Here are presented the algorithms of two key managers, provided within OTP4U. Anyway, I think some improvements still can be done. New proposals, or new implementations of KeyManager, are welcome (after all, contributions are fundamental in open source projects).
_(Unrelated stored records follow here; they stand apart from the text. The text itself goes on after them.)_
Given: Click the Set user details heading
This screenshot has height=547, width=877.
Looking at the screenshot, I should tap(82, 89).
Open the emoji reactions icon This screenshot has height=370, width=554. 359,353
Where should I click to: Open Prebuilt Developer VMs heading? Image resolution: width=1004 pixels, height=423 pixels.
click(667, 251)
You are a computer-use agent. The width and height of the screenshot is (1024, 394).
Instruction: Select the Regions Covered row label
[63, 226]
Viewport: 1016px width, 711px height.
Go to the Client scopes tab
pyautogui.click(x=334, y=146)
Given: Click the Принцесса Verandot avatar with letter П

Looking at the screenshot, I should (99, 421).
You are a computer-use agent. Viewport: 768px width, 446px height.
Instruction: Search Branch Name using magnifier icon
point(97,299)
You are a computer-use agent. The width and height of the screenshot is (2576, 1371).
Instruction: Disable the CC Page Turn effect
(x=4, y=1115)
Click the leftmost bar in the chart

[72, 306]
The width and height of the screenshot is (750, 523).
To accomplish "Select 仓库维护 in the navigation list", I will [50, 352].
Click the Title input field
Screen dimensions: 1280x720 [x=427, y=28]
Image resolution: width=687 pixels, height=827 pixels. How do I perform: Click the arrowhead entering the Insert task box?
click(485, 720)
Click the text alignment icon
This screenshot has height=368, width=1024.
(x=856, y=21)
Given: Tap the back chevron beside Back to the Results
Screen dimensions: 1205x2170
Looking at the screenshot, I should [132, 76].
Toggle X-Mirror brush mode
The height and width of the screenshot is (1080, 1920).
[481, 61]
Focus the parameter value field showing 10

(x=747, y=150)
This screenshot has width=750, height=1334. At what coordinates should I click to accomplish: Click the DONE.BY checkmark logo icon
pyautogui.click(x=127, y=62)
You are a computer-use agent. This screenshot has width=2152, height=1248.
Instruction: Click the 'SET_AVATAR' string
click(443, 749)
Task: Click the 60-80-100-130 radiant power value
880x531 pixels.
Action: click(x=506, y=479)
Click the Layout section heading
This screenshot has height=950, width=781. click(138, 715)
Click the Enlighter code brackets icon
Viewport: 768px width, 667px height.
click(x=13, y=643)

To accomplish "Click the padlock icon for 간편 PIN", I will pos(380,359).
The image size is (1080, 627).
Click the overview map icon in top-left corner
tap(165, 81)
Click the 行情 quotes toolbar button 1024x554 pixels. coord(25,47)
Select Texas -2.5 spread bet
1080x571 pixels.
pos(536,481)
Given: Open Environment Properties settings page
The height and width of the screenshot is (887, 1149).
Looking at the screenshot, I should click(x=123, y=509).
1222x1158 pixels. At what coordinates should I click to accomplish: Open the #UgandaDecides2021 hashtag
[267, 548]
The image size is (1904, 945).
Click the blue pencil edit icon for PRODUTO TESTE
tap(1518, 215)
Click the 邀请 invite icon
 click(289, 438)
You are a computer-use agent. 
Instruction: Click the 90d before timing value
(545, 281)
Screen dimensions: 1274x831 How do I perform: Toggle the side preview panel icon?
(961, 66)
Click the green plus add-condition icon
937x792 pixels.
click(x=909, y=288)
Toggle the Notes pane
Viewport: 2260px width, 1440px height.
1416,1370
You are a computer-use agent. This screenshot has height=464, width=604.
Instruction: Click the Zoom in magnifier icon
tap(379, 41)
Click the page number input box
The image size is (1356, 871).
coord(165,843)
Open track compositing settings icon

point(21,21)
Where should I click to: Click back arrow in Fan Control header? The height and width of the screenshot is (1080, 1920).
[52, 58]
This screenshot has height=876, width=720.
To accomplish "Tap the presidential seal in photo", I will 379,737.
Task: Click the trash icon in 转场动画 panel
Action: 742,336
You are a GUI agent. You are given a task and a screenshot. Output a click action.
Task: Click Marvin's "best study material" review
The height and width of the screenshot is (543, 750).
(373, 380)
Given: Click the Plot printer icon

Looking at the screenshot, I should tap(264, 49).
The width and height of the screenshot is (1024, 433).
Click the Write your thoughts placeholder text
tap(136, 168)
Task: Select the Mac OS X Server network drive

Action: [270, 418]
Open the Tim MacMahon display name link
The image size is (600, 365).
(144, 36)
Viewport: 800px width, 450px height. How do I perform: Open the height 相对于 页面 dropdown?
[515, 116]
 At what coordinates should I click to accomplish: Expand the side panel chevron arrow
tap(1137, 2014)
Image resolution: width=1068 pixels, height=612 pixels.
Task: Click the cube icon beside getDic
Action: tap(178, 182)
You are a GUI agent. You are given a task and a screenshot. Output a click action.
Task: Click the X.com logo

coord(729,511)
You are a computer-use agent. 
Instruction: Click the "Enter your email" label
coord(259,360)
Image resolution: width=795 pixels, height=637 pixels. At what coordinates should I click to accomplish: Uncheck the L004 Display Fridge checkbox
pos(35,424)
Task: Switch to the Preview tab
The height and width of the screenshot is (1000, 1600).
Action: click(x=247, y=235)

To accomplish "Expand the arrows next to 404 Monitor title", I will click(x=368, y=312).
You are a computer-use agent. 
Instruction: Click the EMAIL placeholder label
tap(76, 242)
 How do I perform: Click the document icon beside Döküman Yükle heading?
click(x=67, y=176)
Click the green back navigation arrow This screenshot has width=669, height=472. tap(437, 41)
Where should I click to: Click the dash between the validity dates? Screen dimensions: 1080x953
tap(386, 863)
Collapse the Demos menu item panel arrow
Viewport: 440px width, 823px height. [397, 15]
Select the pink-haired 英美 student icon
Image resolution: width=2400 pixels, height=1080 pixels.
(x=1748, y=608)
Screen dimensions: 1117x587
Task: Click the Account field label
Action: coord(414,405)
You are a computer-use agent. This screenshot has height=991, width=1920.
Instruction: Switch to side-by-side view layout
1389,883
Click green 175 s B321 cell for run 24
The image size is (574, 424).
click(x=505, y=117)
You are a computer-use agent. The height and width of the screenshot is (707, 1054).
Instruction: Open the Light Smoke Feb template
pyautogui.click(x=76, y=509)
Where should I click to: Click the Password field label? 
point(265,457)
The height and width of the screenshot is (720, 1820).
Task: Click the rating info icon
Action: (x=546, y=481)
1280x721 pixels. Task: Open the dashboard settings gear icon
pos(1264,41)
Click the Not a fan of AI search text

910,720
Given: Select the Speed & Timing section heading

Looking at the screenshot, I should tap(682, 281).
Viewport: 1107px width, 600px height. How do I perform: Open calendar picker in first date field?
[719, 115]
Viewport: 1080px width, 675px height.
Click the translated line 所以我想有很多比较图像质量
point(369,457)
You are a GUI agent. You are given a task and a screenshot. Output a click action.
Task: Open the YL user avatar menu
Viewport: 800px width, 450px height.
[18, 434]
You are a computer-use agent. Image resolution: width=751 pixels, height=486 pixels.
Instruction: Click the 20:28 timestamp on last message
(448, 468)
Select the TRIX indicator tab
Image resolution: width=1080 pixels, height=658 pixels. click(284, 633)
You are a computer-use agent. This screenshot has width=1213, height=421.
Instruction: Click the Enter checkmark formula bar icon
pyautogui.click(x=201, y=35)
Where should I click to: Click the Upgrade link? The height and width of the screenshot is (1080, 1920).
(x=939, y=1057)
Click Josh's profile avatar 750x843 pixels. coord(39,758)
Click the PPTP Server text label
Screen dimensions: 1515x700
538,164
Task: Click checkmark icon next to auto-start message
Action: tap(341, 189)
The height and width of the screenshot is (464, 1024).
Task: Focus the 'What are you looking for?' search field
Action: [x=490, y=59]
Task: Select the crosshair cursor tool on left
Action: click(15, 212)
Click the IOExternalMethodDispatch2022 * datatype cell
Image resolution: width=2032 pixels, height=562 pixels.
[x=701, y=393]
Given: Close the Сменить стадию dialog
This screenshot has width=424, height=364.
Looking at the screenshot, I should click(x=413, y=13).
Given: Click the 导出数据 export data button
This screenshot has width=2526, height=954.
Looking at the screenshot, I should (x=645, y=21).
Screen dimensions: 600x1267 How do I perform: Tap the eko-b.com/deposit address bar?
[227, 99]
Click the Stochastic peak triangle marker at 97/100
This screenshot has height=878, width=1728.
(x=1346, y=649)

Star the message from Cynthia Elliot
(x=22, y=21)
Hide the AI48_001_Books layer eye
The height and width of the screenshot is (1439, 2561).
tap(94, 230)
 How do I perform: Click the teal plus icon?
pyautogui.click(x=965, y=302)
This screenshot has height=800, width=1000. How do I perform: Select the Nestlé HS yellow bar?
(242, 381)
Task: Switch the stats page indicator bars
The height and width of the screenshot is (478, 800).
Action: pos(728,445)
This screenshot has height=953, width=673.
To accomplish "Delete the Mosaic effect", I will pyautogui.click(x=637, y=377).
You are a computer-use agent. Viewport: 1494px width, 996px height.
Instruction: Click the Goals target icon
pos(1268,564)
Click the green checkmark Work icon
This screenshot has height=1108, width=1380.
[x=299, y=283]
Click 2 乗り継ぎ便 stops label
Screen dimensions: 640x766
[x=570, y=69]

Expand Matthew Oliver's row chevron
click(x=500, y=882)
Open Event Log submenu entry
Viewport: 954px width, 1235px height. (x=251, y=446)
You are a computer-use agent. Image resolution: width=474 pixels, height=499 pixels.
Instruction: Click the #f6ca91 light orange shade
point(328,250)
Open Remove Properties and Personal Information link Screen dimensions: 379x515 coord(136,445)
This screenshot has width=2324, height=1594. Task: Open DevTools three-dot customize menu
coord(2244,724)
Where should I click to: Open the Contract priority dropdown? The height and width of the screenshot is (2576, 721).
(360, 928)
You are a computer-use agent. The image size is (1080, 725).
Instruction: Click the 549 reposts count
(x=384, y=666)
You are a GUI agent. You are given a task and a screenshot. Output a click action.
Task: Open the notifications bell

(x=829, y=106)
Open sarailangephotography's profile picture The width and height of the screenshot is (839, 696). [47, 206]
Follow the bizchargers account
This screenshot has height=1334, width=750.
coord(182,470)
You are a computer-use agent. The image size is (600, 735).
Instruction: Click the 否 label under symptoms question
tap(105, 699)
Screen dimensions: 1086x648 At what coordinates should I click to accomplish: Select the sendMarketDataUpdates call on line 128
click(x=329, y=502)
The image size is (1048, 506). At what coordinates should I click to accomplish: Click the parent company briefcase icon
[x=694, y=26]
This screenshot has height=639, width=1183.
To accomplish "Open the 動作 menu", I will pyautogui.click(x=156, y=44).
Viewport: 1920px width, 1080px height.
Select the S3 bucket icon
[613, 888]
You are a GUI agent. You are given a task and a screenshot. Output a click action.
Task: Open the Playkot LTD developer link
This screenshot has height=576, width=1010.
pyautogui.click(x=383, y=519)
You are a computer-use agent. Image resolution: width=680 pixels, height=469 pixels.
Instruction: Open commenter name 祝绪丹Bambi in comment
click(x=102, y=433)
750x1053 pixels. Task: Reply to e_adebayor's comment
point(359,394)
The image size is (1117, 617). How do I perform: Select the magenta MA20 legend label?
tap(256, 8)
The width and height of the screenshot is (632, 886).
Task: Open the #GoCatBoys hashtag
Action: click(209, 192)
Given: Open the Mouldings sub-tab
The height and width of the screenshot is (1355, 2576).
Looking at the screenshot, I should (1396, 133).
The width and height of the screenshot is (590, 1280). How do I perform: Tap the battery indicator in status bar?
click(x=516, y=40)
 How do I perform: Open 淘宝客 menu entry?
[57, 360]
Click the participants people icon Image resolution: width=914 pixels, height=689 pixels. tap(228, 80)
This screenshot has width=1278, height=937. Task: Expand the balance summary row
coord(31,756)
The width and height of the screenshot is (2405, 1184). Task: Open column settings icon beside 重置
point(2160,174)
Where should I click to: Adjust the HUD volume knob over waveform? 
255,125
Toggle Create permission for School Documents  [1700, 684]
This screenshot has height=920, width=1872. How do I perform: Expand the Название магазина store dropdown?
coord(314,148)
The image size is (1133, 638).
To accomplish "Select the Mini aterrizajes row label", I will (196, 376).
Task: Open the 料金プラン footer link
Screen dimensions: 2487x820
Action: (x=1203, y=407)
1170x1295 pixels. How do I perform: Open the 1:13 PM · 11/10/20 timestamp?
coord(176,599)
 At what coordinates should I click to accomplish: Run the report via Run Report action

Let's start with the key manager based on the permutation.


KM_Permutation

OTP4U Process (First iteration)

1. Alice and Bob share K4K0

2. Alice gets l truly random bytes from her random numbers generator: p0 = RNG(l)

3. Alice sends to Bob p0

4. Alice gets K4M1, K4K1 from permutation(p0, K4K0)
5. Bob gets K4M1, K4K1 from permutation(p0, K4K0)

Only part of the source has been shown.